In the cooler months we will pay attention to 100 yard, 2-inch-wide trash line or focus in on a single bird or troll hard on a bucket lid. Where in the warmer months we’d probably pass a lot of that up looking for “greener pastures”. Mahi habitat we might pass up in the summer we pay a lot more attention to in the fall and winter months mainly because there’s less out there to pay attention to.
During the warmer months the number one dolphin bait to troll is rigged ballyhoo resembling a flying fish because during the warmer months there’s massive schools of flying fish in the mahi are mainly feeding on flying fish where in the cooler months there’s a lot less flying fish so we get more of a reaction bite from the mahi, using plastic squiggles and other mahi lures to troll rather than rigged ballyhoo.

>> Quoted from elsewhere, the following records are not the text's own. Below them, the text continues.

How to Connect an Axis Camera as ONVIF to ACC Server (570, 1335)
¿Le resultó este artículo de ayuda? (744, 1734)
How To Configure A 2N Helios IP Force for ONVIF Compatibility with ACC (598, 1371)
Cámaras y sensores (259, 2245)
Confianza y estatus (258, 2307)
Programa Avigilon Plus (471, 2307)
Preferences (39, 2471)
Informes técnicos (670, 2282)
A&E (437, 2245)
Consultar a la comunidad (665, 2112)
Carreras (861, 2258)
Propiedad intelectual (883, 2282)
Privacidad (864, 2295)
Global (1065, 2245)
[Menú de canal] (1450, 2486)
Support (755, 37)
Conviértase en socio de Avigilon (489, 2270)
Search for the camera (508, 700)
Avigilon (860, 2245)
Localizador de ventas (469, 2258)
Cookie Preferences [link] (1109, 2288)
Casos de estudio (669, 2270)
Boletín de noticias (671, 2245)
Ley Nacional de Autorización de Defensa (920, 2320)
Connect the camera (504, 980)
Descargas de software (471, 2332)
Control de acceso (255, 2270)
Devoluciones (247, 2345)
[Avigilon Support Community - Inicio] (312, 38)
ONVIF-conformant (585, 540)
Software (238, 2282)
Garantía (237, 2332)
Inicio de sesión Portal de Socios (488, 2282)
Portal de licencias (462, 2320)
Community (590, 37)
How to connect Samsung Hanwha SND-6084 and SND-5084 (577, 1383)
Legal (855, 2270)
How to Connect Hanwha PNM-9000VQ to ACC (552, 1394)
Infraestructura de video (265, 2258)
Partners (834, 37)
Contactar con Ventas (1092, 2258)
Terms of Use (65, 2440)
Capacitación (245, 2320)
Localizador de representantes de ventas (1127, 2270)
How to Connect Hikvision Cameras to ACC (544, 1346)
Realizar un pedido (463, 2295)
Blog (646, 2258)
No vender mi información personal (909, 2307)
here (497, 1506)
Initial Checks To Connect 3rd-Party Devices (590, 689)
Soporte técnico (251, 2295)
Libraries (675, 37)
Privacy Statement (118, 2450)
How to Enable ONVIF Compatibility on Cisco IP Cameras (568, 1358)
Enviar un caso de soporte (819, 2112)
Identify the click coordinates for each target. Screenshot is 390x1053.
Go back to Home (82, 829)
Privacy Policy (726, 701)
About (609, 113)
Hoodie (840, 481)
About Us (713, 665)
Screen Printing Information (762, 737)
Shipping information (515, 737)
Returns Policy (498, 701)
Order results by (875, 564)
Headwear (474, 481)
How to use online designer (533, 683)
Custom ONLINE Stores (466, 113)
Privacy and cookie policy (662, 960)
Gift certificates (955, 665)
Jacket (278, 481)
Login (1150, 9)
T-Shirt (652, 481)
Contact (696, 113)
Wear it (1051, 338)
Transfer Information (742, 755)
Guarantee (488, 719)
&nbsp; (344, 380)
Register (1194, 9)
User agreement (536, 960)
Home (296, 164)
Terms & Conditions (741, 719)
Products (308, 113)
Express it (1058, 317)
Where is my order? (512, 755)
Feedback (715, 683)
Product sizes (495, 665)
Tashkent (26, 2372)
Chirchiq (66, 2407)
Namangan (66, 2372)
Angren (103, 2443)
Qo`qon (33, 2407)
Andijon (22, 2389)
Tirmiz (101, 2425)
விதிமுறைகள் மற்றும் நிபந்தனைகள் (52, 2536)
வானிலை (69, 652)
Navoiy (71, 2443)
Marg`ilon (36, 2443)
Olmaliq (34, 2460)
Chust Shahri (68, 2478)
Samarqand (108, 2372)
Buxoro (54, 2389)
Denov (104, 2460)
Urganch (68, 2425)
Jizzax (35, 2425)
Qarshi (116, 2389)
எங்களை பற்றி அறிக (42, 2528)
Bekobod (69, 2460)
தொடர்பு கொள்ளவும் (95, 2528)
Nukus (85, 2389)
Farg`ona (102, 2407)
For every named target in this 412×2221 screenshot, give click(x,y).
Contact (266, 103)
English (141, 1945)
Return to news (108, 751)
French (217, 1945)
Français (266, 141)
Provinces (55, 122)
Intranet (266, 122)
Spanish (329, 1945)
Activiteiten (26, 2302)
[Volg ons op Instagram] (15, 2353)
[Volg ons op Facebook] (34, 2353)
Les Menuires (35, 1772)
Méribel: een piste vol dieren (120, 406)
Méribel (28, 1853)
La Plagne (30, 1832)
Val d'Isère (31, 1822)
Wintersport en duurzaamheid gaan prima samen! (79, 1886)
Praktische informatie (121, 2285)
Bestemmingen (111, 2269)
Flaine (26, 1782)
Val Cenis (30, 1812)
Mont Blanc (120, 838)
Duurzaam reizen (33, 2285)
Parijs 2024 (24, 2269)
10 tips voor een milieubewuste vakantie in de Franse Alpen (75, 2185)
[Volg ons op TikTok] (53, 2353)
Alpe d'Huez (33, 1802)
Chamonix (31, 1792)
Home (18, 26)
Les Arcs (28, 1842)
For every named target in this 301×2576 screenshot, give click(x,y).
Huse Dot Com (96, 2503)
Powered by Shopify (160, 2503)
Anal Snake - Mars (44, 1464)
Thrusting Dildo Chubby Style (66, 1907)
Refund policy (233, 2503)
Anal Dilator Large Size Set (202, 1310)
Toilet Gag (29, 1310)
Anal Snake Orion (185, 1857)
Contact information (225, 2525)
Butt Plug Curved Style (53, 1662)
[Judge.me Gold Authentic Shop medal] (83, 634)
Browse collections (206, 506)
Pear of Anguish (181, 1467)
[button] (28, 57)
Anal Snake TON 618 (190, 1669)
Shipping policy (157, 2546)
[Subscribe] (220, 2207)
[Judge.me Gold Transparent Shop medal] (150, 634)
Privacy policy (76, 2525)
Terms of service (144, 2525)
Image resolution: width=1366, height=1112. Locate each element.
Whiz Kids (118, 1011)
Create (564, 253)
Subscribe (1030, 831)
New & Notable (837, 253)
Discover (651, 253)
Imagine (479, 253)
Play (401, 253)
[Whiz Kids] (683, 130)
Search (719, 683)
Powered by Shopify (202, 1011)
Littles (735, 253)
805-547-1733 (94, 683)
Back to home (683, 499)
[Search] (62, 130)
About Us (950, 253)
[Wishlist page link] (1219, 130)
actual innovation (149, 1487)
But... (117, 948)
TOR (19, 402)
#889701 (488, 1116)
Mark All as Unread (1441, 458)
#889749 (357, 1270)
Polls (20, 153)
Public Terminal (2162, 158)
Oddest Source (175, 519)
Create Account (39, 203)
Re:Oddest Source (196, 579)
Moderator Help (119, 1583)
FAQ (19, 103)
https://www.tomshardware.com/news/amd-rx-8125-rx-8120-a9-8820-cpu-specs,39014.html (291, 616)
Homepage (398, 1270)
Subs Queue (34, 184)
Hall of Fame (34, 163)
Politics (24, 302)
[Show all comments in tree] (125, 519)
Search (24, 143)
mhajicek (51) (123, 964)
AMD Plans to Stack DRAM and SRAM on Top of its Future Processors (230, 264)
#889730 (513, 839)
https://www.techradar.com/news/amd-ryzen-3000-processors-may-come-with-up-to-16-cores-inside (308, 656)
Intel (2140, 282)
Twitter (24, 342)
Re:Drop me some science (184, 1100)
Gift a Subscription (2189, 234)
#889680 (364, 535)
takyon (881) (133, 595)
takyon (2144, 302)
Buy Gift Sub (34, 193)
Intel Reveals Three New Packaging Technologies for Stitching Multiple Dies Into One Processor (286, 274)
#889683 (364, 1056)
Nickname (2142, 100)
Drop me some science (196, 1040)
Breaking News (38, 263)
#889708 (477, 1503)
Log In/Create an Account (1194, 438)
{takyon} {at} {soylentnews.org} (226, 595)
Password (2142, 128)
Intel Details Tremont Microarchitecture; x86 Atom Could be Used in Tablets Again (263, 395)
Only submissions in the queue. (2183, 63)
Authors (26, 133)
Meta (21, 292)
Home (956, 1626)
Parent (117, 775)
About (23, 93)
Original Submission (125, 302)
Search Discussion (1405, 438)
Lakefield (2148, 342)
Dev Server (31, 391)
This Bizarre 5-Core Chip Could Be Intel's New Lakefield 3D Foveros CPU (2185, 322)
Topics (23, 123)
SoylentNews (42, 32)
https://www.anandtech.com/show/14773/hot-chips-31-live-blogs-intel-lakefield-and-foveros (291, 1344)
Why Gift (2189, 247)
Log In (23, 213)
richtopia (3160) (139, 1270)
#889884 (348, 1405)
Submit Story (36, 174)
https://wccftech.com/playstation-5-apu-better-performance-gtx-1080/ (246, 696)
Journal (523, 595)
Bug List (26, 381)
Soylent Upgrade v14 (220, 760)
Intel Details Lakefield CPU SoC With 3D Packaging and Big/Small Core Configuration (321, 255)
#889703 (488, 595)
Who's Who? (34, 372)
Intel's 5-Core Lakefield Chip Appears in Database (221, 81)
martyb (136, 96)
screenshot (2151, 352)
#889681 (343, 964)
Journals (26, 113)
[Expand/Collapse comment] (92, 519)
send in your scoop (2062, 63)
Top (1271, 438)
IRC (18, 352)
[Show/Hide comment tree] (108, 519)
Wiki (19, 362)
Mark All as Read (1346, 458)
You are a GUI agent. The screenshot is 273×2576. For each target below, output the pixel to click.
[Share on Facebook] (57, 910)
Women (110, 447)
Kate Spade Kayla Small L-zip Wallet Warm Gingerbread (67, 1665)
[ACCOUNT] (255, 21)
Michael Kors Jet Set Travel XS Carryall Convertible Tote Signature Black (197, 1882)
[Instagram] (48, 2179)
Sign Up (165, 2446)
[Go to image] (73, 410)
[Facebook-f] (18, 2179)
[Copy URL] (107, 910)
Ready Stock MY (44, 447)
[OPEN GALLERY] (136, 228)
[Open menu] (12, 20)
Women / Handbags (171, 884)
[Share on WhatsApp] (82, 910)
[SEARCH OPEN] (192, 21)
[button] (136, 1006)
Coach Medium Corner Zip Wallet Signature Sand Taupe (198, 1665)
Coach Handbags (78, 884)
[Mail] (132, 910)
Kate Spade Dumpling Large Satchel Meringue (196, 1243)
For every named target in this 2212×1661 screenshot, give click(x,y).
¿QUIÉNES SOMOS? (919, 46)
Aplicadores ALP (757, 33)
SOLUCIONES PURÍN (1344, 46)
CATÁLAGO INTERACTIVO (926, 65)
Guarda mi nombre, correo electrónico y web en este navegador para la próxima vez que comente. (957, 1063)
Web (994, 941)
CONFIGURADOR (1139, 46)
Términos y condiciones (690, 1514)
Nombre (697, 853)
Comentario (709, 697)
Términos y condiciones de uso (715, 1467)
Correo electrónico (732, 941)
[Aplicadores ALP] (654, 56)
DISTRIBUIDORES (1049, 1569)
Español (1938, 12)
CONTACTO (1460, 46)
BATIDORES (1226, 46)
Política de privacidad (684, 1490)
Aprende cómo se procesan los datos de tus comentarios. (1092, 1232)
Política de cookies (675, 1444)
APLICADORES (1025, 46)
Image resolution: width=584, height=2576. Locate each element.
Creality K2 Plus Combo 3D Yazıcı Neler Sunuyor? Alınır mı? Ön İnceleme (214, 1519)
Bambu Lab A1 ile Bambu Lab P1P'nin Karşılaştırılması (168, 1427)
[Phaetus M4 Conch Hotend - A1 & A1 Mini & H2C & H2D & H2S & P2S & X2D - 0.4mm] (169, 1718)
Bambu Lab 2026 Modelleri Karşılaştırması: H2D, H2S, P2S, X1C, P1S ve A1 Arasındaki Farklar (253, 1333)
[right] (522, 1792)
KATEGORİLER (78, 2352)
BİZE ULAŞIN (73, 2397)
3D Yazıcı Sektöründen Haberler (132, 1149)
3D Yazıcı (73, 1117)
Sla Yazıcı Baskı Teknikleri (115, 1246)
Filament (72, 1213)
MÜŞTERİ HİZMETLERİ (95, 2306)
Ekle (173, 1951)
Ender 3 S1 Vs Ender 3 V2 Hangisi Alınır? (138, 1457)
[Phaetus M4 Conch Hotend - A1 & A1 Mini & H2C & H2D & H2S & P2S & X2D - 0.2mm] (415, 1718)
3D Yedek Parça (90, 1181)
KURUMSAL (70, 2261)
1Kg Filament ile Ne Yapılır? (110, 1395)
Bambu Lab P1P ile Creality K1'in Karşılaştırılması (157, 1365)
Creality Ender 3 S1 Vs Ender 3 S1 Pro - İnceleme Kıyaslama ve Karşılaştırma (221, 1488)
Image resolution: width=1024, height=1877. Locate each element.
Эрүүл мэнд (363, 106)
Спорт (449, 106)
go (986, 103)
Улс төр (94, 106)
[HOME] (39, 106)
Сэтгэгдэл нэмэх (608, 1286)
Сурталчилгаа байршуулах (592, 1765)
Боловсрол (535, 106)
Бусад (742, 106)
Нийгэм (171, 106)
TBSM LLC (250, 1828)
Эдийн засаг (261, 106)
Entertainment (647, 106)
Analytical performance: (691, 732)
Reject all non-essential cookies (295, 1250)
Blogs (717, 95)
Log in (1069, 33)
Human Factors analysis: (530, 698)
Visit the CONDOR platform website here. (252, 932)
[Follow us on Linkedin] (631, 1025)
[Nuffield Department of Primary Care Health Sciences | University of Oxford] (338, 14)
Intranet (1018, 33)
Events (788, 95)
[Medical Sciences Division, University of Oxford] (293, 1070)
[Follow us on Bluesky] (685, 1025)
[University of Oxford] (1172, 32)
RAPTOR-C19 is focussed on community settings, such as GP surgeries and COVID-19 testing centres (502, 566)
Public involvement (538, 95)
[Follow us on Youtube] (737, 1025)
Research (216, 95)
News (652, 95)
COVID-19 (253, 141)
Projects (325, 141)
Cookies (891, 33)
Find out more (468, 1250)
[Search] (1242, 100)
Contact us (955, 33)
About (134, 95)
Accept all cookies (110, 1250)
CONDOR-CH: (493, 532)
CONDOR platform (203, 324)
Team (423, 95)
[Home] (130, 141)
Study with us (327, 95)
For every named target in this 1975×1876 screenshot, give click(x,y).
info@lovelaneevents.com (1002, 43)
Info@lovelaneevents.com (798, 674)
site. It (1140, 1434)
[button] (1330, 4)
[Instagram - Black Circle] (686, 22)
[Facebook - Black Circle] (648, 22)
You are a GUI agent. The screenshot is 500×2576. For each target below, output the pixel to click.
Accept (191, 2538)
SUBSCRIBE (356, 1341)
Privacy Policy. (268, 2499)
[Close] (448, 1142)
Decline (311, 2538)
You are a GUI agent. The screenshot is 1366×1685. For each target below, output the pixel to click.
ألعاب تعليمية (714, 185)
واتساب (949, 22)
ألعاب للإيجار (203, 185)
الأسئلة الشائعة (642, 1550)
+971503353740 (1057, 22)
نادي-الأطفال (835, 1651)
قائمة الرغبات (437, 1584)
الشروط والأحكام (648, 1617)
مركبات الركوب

During the warmer months many times we’ll leave a hooked mahi off the back of the boat as a decoy to bring in a school of mahi, which we can pick off easily with hooked cut bait, such as ballyhoo or squid. During the cooler months, there is less mahi, and they are harder to trick into the boat by using a decoy dolphin. Since they are harder to fool, we like to target the school with live pilcher’s rather than cut bait. Plus, in the summertime sometimes it’s so hot the mahi are lethargic and less likely to chase fast moving live bait and would prefer the easy kill of a piece of cut bait floating down in front of them.
During the cooler months, they are less lethargic and more aggressive and prefer live bait overcut bait. We troll a little faster in the cooler months too. I know I keep referring to mahi as dolphin and dolphin as mahi. That’s only because a lot of people who aren’t familiar with fishing down here think I’m talking about Flipper or Winter the Dolphin, so for tourist reasons, I call dolphin mahi a lot of times as almost everybody knows what a mahi is. If you are in search of a big trophy bull mahi, now is the time to target them.
One of the cool things about mahi fishing this time of year is that you have a better chance of hooking into a wahoo, large black fin tuna, sailfish, blue marlin or several other types of pelagics. During the cooler months, we typically venture out in our 40 and 50 foot vessels rather than our 25 and 30 foot vessels because the waves are bigger this time of year. We like to head 30 miles out towards the marathon humps, which is a world, renowned underwater mountain range known for its big pelagics. On the way out to the humps, and on the way back from the humps, we are looking for birds, floating objects, bigger than a water bottle and any organized weed lines. If we find any of those three, we will troll them.
Go out and give mahi a try one last time, big waves big fish!